What we can do to encourage more women into tech roles?

Inspiring women from a young age to pursue careers in the technology sector is one of the industry’s biggest challenges

Not only will diversification help businesses to grow a greater and more varied talent pool, it can also increase innovation. 

However, attracting women to tech roles takes more than a boardroom discussion. According to a report from WISE, an organisation which aims to increase the participation, contribution and success of women in the UK’s Scientific, Technology, Engineering and Mathematic (STEM) workforce, there was a 0.3% decrease in women working in the core STEM sector between 2017 and 2018.

Even more astonishing are the findings of PwC UK’s paper, “Women in Tech – Time to close the gender gap”, which revealed some startling statistics:

  • Only 3% of British female high school students would choose the technology sector as a career choice. This is due to there being a lack of role models and advice in how to get into the industry.
  • Only 16% of females had a career in tech suggested to them compared to 33% of male students.
  • Only 27% of British women would pursue a tech career.

It has also been revealed that only 7% of students currently taking Computer Science at A-level are female, and just half of girls who study IT & Tech subjects at school go into a job in the same field.

One firm that is looking to raise the profile of women in their workforce is SimpleClick, a technical agency based in Ipswich. Currently, 38.5% of the SimpleClick workforce are women, and the company is keen to increase this further. The agency is always looking to recruit the best talent, and believes that inspiring women to pursue a tech career is something which starts in the classroom.

Claire Thorpe is SimpleClick’s Director and a STEM Ambassador. She believes that having a female STEM ambassador within an organisation – someone who is actively encouraging women to consider technical roles and sparking interest in these positions – can be hugely advantageous for businesses.

She commented: “It’s astonishing that so few women are pursuing careers in the technology sector.

“This is why I became a STEM ambassador – I truly believe that if we can become role models who young women will want to hear and learn from, we can give them the confidence they need to study STEM through to degree level. Giving them practical advice and showing them first-hand that tech roles for women do exist should help to improve perceptions, and show that tech can be a natural career path after graduating. If we can do this, more women will be inspired to consider careers in the field.”

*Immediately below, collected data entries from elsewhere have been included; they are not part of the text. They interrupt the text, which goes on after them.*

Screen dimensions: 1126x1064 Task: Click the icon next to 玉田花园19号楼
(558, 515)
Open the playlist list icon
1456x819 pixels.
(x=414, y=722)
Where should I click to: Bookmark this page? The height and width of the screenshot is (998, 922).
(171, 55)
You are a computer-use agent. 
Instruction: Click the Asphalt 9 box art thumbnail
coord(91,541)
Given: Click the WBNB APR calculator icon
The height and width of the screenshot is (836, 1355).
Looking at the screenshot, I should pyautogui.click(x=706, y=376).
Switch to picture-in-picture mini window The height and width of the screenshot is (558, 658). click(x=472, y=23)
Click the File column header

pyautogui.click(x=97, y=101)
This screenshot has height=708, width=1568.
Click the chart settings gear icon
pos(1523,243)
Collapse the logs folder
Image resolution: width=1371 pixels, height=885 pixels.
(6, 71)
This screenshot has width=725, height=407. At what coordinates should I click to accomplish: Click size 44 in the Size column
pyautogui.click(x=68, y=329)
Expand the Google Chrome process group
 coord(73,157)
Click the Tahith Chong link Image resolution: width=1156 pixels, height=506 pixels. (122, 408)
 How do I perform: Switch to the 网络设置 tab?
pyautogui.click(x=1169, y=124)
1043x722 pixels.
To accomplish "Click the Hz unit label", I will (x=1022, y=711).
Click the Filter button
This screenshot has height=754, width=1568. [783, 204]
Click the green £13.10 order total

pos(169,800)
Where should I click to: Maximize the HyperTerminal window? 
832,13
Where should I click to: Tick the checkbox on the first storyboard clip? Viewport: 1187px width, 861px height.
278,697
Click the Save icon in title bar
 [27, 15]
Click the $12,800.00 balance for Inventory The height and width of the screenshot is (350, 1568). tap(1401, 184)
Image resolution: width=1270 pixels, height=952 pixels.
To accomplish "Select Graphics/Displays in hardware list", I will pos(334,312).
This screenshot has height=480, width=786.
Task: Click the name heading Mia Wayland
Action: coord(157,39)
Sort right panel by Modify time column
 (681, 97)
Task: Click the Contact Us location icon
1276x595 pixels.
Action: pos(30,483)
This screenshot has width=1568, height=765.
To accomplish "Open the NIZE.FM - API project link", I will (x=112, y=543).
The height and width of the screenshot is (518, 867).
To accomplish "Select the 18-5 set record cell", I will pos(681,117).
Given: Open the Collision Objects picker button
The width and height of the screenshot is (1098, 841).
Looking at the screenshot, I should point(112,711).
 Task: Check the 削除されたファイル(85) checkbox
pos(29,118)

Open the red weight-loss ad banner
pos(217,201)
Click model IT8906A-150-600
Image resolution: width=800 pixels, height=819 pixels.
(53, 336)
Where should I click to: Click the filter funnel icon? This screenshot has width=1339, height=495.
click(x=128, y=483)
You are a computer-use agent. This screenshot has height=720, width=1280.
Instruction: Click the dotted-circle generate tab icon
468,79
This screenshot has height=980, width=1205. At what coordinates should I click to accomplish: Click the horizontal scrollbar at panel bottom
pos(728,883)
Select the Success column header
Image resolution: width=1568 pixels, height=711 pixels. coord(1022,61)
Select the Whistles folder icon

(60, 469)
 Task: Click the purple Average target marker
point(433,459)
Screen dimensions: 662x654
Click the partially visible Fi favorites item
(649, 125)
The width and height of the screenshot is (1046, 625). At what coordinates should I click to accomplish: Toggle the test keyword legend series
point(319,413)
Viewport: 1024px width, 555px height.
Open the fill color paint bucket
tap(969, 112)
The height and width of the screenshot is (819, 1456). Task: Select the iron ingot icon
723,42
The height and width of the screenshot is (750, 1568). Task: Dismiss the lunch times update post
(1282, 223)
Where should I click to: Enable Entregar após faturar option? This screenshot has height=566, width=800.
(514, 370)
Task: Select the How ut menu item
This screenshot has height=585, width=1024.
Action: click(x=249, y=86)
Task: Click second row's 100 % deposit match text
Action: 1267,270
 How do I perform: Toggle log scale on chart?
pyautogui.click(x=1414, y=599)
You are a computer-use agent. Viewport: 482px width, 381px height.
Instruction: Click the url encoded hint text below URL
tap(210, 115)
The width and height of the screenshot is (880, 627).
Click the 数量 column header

The lack of gender diversity in the tech sector isn’t a problem that’s gone unnoticed. In April this year, the Department of Education granted £2.4 million of funding to the ‘Gender Balance in Computing’ research project, which will trial a number of schemes aimed at improving girls’ participation in computing.

A total of 15,000 students aged between five and 16 across 550 schools in England will be involved in the trials, which will run from 2019 to 2022. After this date, the interventions will be measured and studied in order to understand how to support more girls to study computer science.

But it isn’t just in the classroom where young women can develop the skills to work in the technology. There are various schemes which aim to encourage women to consider a career in technology such as the BBC’s Step into Tech, and Amazon’s £130,000 annual bursary for female students, numerous apprenticeship schemes and open tours of the company’s offices for children.

However, with all of these fantastic schemes and initiatives it is a wonder why only 15% of British women are in STEM roles, and of those, only 5% are in technology leadership roles. So what are the driving forces which make women second guess whether a career in technology is right for them?

Claire continued: “Currently, the sector is very male-dominated, and it’s important that businesses encourage more women to apply for these roles without them feeling outnumbered or marginalised.

“One of the many reasons that women tend to veer away from tech roles can include work-life balance, particularly if they have a young family. I believe that if businesses encourage flexible working hours and the option to work from home, they will see a more diverse range of candidates apply for positions. It is important for any employer to break down the barriers and start a conversation that evokes positive action.”

Another way which businesses can encourage women to pursue a tech role and a leadership position is recognition through award schemes.

In East Anglia, the DevelopHER awards scheme has gone from strength to strength. Now in its fifth year, the awards take place across Norwich, Cambridge and Ipswich.

It is a great opportunity for businesses to nominate their female counterparts for awards, showcasing an employee’s talents and highlighting their work. It also paves the way for a business to become actively involved with the community which award scheme can create. This year SimpleClick sponsored, judged and presented the award for the apprentice category, giving them the platform to increase brand awareness with potential new recruits.

There are many ways in which businesses can encourage more women to apply for tech roles, and it all begins with communication: break down barriers and apply innovation to your HR processes; incorporate diversity and inclusion into the company’s fundamental values; and provide support for managers to lead change.